- _Texte présenté_
________________________
Linéaire sans seuil : le rêve d'un homme – une révolution furtive

20 Octobre 2022 Publié dans #Toxicologie

Linéaire sans seuil : le rêve d'un homme – une révolution furtive

 

Edward J. Calabrese*

 

 

Hermann J. Muller a révolutionné la génétique des rayonnements, a reçu le prix Nobel pour avoir produit des mutations génétiques et a contribué à la création du modèle linéaire sans seuil (LSS), le modèle par défaut de l'EPA pour l'évaluation des risques de cancer. Les erreurs qu'il a commises pourraient-elles hanter la stratégie réglementaire mondiale dominante aujourd'hui ?

 

 

Le modèle linéaire sans seuil (LSS) fonctionne à l'échelle mondiale, indépendamment de la philosophie politique et économique et de l'histoire culturelle. Il s'agit d'une stratégie réglementaire née du leadership, de la passion, de la persévérance, des réalisations, des erreurs et de l'éthique douteuse d'une personne, Hermann J. Muller, qui a contribué à créer le modèle d'évaluation du risque de cancer linéaire sans seuil (LSS) tout en inspirant Rachel Carson** qui, à son tour, a déclenché la révolution chimique environnementale.
________________________
- _Matériel fourni_
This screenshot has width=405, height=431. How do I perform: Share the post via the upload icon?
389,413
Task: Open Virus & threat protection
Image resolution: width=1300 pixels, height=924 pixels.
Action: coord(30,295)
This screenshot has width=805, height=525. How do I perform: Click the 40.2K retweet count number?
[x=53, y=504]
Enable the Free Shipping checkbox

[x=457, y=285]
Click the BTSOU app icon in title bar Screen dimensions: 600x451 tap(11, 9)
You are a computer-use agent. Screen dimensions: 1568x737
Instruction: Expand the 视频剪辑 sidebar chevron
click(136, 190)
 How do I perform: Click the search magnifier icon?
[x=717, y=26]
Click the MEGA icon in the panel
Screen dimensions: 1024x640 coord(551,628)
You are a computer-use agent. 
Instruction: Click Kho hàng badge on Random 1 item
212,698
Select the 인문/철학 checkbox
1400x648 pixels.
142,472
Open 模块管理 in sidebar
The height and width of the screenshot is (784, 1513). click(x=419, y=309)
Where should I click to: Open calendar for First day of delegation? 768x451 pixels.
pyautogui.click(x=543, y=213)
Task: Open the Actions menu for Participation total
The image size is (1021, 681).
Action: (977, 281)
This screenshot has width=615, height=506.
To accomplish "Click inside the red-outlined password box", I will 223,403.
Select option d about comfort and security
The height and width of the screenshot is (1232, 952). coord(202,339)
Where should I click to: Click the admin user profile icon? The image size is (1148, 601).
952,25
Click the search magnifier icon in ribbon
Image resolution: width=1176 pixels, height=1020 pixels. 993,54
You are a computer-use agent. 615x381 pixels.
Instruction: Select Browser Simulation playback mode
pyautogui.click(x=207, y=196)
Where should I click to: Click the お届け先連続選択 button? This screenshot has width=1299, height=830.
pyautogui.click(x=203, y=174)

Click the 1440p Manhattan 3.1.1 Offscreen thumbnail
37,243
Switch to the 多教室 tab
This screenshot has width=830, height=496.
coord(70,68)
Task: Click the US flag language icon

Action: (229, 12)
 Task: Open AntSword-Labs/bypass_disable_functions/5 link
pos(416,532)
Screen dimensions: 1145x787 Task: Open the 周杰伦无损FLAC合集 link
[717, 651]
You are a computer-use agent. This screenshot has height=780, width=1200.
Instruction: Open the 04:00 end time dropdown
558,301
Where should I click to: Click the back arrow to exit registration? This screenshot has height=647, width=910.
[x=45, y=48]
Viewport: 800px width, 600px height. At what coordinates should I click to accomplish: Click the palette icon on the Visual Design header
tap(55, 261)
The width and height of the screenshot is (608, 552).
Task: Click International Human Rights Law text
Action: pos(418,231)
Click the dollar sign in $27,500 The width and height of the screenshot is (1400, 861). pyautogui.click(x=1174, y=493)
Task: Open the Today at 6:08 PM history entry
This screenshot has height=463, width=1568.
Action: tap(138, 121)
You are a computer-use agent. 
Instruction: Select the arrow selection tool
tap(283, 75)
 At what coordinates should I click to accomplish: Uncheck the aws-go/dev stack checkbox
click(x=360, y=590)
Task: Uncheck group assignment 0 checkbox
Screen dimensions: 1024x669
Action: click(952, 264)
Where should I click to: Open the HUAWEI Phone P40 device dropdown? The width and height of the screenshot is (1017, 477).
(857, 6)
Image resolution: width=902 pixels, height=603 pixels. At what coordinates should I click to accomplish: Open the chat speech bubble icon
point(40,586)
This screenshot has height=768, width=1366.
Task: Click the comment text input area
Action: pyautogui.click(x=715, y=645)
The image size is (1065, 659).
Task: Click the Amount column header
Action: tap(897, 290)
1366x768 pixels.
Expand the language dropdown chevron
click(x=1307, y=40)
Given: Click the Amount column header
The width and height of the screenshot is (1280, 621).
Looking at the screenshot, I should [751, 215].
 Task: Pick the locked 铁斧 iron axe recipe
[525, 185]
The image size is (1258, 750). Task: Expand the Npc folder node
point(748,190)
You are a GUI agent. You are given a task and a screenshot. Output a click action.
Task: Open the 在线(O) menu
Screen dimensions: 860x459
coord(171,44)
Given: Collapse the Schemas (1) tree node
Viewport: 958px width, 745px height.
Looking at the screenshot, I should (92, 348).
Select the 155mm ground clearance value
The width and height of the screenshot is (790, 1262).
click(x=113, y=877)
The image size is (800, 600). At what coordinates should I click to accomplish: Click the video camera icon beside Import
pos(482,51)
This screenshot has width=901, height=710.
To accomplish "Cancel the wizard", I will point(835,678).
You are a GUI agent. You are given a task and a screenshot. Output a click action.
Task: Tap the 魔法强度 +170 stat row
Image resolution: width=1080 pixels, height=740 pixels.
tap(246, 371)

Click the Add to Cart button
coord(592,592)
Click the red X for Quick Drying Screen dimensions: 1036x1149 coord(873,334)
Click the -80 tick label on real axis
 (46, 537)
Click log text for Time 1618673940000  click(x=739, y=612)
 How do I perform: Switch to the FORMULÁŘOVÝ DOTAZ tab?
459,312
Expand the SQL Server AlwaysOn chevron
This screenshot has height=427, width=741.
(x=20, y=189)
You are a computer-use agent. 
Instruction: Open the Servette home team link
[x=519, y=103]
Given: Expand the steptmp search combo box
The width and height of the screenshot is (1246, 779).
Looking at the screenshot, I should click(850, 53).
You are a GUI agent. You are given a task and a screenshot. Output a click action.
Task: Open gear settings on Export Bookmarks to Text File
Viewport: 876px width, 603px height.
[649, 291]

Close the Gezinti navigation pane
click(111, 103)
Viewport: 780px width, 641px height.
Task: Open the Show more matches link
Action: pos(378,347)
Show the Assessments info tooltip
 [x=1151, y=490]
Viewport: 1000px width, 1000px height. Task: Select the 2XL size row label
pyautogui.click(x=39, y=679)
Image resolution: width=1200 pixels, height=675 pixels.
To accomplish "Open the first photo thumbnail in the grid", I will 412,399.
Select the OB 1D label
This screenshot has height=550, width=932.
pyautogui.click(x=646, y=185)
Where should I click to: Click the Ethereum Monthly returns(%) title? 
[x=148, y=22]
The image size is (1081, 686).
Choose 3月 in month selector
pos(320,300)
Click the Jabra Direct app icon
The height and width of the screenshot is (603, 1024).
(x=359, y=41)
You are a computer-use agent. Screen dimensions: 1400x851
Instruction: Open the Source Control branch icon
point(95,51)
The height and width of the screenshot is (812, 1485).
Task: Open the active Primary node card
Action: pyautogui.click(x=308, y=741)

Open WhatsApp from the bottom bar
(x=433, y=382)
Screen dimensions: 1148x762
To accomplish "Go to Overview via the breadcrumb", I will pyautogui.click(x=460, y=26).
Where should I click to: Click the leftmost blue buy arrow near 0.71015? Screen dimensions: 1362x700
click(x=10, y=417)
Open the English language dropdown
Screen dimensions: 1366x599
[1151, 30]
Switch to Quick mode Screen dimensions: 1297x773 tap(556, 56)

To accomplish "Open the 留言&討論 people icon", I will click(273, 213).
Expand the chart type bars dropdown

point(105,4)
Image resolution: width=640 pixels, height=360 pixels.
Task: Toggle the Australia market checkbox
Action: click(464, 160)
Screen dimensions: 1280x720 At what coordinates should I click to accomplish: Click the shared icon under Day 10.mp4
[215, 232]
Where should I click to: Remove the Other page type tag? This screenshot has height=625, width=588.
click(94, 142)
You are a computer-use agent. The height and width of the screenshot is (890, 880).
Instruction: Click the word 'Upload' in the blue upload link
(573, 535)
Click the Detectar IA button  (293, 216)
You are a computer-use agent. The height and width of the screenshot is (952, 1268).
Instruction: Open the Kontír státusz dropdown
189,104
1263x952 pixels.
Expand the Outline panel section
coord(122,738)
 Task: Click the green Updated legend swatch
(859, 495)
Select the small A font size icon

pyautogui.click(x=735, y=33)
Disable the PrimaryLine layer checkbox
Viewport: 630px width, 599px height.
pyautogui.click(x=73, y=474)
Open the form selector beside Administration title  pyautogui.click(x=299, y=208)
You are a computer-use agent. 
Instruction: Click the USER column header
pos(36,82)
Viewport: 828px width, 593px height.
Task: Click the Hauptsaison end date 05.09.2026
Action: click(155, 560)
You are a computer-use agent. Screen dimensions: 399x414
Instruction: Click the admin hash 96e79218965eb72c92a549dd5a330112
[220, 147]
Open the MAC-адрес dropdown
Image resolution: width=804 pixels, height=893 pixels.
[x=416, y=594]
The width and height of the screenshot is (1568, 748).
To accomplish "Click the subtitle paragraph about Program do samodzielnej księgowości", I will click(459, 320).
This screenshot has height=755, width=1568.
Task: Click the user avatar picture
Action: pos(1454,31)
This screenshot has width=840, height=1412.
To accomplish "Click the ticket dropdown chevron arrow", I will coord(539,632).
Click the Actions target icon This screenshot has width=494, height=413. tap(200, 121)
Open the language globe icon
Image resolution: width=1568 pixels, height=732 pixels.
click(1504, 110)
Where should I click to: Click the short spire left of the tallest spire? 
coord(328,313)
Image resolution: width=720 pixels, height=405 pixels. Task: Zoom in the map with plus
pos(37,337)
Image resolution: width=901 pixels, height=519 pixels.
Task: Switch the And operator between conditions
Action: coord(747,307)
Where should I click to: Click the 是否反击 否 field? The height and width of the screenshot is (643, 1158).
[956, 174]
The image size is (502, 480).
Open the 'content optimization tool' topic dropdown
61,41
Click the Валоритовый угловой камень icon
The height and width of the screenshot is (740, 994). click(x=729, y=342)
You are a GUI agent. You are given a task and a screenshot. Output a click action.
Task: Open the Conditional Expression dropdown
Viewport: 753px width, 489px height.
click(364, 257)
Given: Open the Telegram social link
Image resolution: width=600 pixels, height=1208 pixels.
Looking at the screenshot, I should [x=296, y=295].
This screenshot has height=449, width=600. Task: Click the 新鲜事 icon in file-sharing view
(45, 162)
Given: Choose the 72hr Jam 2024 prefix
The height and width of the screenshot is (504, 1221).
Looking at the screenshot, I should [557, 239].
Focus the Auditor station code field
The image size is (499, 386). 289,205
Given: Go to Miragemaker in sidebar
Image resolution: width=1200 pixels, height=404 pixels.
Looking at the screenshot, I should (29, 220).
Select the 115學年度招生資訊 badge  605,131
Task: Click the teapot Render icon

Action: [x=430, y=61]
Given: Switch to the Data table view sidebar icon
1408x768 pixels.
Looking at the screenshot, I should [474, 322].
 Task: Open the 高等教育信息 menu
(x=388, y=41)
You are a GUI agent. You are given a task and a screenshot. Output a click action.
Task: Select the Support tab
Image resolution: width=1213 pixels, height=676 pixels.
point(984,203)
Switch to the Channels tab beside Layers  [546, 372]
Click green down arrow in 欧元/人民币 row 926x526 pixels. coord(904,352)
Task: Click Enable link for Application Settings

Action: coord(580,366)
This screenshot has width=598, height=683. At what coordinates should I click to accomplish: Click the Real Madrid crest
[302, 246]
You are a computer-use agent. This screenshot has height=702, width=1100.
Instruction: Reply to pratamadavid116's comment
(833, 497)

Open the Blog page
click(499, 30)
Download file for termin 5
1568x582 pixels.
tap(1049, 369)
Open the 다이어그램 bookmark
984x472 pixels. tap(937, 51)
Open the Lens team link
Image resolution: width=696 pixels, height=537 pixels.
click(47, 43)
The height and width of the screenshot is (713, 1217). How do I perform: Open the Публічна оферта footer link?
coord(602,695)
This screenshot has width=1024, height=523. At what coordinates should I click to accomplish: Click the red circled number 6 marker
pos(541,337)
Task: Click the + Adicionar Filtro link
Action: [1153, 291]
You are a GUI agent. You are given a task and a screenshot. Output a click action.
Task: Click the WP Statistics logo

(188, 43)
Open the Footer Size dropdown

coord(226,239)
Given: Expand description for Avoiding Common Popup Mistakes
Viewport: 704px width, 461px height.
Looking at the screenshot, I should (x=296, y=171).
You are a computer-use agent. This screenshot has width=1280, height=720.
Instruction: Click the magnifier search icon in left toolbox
________________________
- _Consigne_
Répondez à ces questions à partir de l'article sur le modèle linéaire sans seuil :
(a) Dans quelle rubrique l'article a-t-il été publié ?
(b) Pour quelle raison Hermann J. Muller a-t-il reçu le prix Nobel ?
(c) Qu'est-ce que Rachel Carson a déclenché ?
Les items ne sont d'aucune utilité ici.

- _Réponse_
(a) L'article a été publié dans la rubrique Toxicologie.
(b) Il a reçu le prix Nobel pour avoir produit des mutations génétiques.
(c) Rachel Carson a déclenché la révolution chimique environnementale.